Your answer is the line containing "Where should I" plus every line after it through the end of the records, printed exactly and free of pictures.
********************
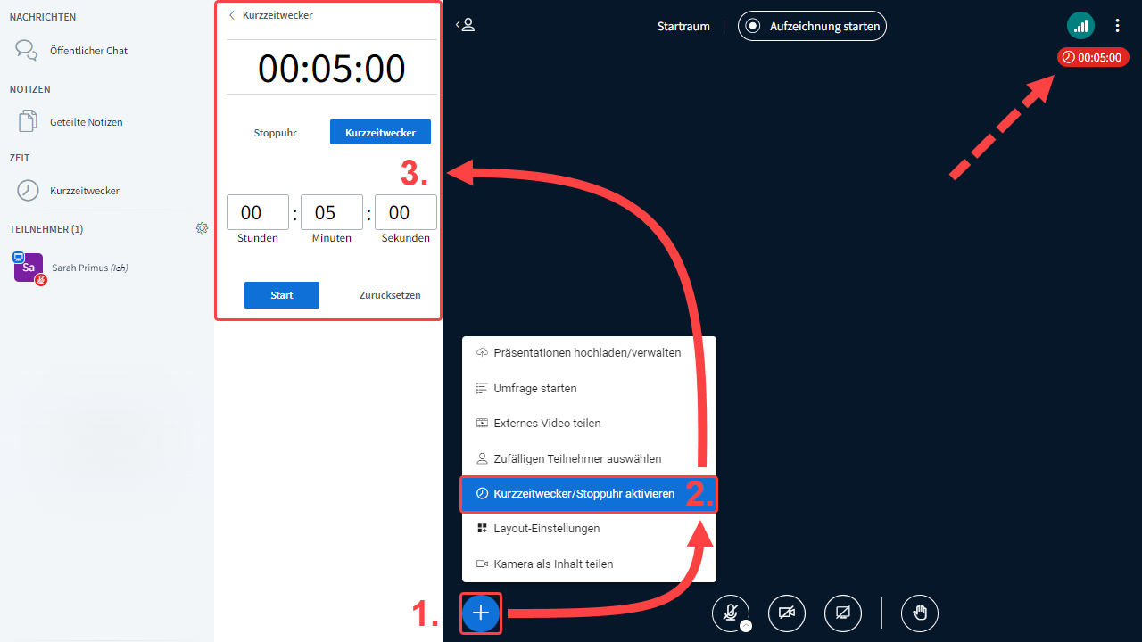Click Zurücksetzen to reset the timer
The height and width of the screenshot is (642, 1142).
(390, 295)
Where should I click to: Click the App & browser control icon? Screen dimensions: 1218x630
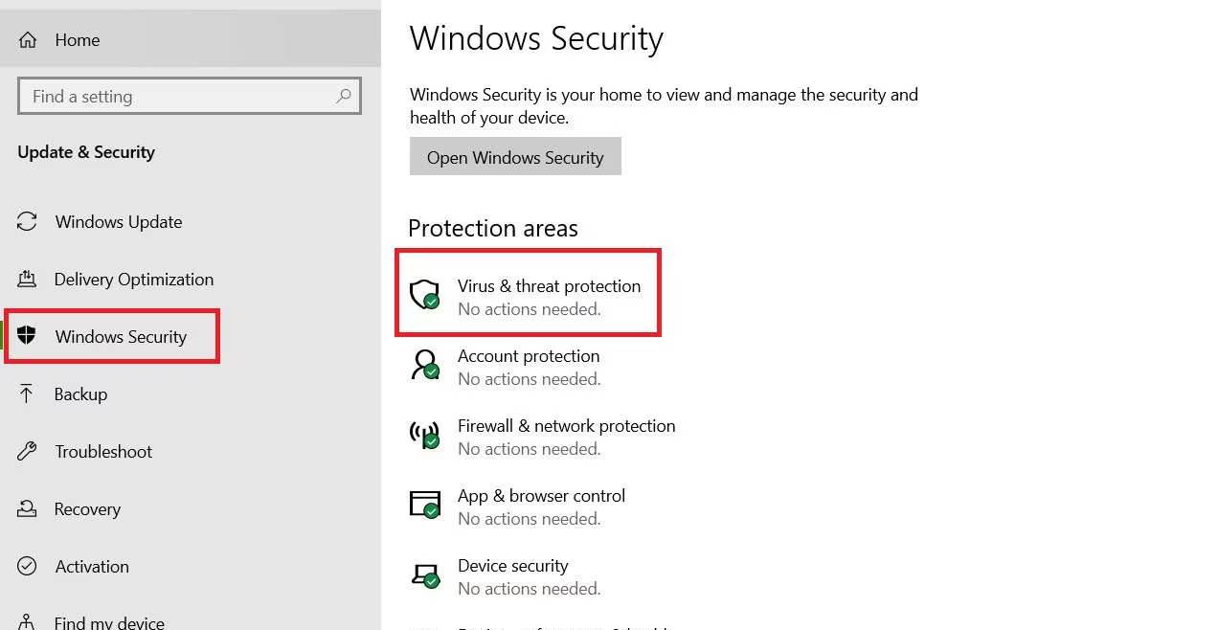(x=424, y=505)
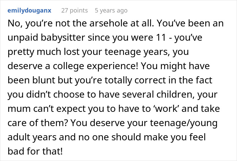Click the 5 years ago timestamp
This screenshot has height=161, width=237.
tap(111, 11)

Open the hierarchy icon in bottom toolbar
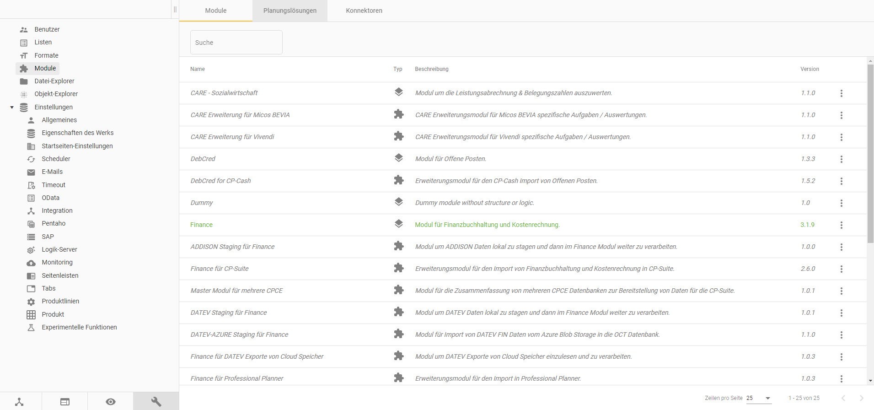coord(19,401)
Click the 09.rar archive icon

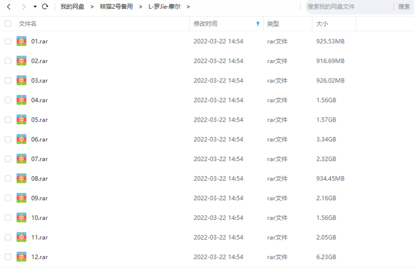(x=21, y=198)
********************
- Answer to this task -
Where should I click to: Click the App & browser control icon? Screen dimensions: 1218x630
(x=424, y=505)
Click the 5 years ago timestamp
This screenshot has height=161, width=237.
tap(111, 11)

Open the hierarchy icon in bottom toolbar
coord(19,401)
Click the 09.rar archive icon

(x=21, y=198)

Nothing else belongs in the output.